Когда они добрались до подножия лестницы, Антония повернулась к Марии и легонько ее встряхнула.

– Ты не должна возвращаться так скоро, иначе все пропало. С тобой что-то происходит. У тебя был такой вид, словно ты собираешься выпалить какое-то идиотское замечание. Только взгляни на себя. Ты же совсем красная, это все вино. Разве ты не видишь, что из-за этой глупой девчонки Фабрицио чувствует себя так же неуютно, как и ты? Давай на минуту забудем о том, что поставлено на карту. Подумай хотя бы о том, как ты унизишь себя в глазах Фабрицио, показав, что ревнуешь его к Козиме. Разве тебе не пришло в голову, что Челестина могла нарочно позволить этой девчонке приставать к Фабрицио, чтобы тебя спровоцировать? Я не утверждаю, что она что-то знает, просто она допускает такую возможность. А ты не должна давать ей доказательства. Я люблю Челестину, но ей здесь нечем занять свой острый ум. Ты меня удивляешь, Мария. Подумай о том, кто ты.

– Ты говоришь как Карло. – Имя мужа зазвенело, как колокольчик, в ее одурманенной вином голове. Ей хотелось заявить во всеуслышание, что Фабрицио принадлежит ей, хотелось прихлопнуть Козиму, как комара.

– Я говорю как женщина, которая успешно обходила все ловушки, расставленные обществом, падким на сплетни.

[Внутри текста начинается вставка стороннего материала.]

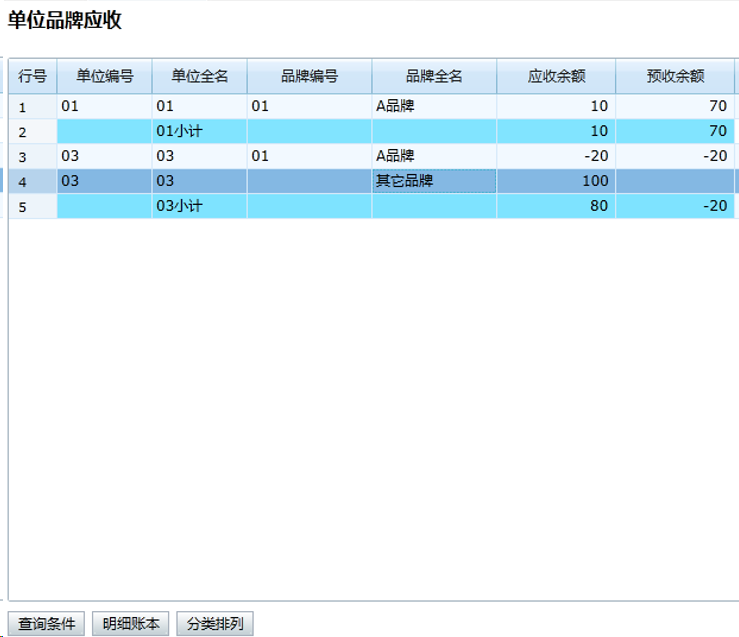This screenshot has width=739, height=637.
Task: Open 明细账本 detail ledger button
Action: (131, 624)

Они сделают тебя объектом обвинений, если ты не возьмешь себя в руки. Недостаточно любить Фабрицио – ты должна также заботиться о его благе. И о благе Карло – вот уж не думала, что когда-нибудь скажу эти слова.

Антония, конечно, права, но сейчас Марию тревожил совсем другой вопрос.

– Ты уверена, тетя, что Фабрицио не увлечен Козимой?

– Как ты могла задать мне такой вопрос? Он вынужден терпеть ее знаки внимания из-за тебя. Он здесь из-за тебя. Как ты могла вообразить, что такой опытный, искушенный мужчина, как Фабрицио, может питать хоть малейший интерес к желторотой дурехе? Ты в своем уме? Может быть, ты сошла с ума?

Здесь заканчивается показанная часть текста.